6 thoughts on “Of cold wind and warm hearts”

  1. I watched it a while back when someone pointed it out as being popular. Not sure I agree with the team that made this one. Confusing is a mild way of describing it.

    1. I just watched that spot for the umpteenth time. Like you I am not unfamiliar with TV commercials. It seemed to be a biggish story crammed together into a very short space. (Actually, 1:46!) I think I finally figured it out:

      The doctor in the hospital is the old man’s son-in-law. He’s the one who dragged his wife, the old man’s daughter, and their daughter to Japan or Korea or someplace leaving the old man all alone.We see the doctor feel guilty about that. Then we see the old man appear from the other room, scaring the crap out of his sorrowful family and their mourning posse. Apparently the old man is a bit of a shit disturber because he faked his death to get them to come home for Christmas. What an a-hole. I don’t feel sorry for him anymore..

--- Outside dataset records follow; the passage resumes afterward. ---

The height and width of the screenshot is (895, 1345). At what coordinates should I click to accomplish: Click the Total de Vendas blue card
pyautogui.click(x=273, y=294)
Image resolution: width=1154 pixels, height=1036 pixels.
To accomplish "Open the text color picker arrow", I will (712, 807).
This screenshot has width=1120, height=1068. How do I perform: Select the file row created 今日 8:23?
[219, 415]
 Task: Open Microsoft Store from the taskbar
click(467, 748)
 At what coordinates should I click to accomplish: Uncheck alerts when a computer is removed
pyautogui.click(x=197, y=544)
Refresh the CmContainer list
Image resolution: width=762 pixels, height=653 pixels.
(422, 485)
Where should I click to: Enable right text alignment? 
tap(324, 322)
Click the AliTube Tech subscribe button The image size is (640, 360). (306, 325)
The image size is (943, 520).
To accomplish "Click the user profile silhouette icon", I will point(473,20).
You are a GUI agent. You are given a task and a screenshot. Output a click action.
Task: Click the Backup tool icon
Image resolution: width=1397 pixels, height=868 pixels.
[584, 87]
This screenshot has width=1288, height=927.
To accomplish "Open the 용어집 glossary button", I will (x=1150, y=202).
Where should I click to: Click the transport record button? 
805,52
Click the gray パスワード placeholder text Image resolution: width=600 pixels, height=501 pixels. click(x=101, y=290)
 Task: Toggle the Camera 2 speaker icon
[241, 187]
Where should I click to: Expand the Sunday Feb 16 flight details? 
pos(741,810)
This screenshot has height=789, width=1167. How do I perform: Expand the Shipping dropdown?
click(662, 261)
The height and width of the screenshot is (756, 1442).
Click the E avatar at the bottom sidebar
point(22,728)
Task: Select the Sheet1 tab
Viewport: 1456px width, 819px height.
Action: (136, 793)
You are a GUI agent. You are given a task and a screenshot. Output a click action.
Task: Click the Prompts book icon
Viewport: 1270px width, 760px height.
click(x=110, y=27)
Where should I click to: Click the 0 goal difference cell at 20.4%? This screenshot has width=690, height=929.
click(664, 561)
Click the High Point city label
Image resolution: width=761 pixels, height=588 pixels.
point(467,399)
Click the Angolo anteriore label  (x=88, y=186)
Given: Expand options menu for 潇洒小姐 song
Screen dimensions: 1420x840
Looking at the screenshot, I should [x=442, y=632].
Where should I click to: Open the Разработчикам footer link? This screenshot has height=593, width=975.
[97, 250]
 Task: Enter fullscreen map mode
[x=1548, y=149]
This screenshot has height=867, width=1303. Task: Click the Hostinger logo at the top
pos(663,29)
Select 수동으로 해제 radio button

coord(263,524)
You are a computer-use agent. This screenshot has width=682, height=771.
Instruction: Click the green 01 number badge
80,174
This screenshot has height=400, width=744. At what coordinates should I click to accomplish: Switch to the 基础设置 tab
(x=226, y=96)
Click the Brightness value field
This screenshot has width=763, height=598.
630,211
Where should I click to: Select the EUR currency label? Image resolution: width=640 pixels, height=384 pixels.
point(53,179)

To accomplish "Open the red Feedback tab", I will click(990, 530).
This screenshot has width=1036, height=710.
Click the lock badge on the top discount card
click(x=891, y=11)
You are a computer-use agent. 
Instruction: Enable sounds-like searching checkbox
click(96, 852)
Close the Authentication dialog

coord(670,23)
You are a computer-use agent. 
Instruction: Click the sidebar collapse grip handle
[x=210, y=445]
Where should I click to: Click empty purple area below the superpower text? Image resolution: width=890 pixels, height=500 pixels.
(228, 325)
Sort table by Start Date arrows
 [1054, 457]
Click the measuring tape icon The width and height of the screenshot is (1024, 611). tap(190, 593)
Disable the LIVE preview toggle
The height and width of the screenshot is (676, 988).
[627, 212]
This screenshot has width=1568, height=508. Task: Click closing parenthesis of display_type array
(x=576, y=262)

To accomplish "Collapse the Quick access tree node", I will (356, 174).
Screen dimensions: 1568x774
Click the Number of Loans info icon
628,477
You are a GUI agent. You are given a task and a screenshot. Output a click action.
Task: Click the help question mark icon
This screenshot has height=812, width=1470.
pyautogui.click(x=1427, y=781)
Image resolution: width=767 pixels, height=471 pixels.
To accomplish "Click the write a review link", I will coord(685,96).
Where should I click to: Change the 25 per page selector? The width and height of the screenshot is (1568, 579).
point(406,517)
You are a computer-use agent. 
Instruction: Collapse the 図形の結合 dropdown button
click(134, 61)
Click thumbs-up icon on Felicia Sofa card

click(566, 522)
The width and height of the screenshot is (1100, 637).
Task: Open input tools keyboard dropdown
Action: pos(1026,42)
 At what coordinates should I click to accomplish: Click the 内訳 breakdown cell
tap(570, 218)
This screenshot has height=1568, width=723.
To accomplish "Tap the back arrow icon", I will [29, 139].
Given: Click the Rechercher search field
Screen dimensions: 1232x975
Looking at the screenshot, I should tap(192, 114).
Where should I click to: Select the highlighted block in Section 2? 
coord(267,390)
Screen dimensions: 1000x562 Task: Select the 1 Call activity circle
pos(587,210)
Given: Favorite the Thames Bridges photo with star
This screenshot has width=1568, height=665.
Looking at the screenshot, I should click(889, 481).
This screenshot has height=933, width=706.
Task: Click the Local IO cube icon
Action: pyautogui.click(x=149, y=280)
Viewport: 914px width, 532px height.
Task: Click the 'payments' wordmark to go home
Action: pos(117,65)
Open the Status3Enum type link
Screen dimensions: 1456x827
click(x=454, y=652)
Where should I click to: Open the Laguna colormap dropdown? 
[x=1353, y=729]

      It was a hugely overly huge idea beautifully produced. It bites off more than it can swallow but is still effective. I’m dying to go shopping at an Edeka supermarket.

      (That was sarcasm.)

  2. I think you missed the point. It is a wake, orchestrated by Grandpa. He has 2 sons (a businessman in Asia and a Doctor somewhere) and a Daughter with 3 grandchildren (see the christmas card he places on the mantel). Everyone loves “Daddy” but they have lives that make it “impossible” to get away and visit him, even for the Holidays. In lonely desperation he sends word of his demise and a printed bulletin about the funeral service to his daughter. We see the grief his children feel at his loss, and the time they are able to find in their busy schedules to bring the entire family together for Daddy’s funeral. They’re all there, his children, their spouses and the grandchildren. How else could he get them all together he asks. Yes, it’s meant to tug at the heartstrings, and perhaps even evoke feelings of guilt over losing perspective in our lives over what is truly important. It reminds us of the importance of sharing our love with our family while they are still here, instead of waiting for the funeral. Manipulative and cheesy, perhaps, or maybe a reminder that our aging parents won’t be with us forever. It is the type of PSA that is common in many countries and I find them touching. We have our share of “Hallmark” type of ads as well, but ours are usually a little more subtle. The overall message is the same. Make time for those you love.

    1. Gloria, you got it right. Took me awhile to get close but you figured out the little things I never noticed. I love that about you.

      I will say I understood the message and appreciated it. It certainly wasn’t hard to get, it kind of hits you over the head with a two-by-four. But yes, it’s nice to remind the full grown children in our lives that Grandpa is alone and could use a little personal contact once in awhile.

      Now, here’s a surprise. I just Googled the soft-pedaled sponsor of this message, the German supermarket corporation Edeka, and it turns out it is a controversial activist company! See below.

      So much for soft and feely. 🙂

  3. For that commercial, the wiles of the grandpa in getting his family together was my take-away. The kids in our family don’t have the means to travel, so we’re the ones on the plane. That geezer was pretty clever.
    Autumn has always been my favorite season too. I like how you wrote that the cool air energizes you. I feel the same. It’s time to rip out the garden and let the yard rest.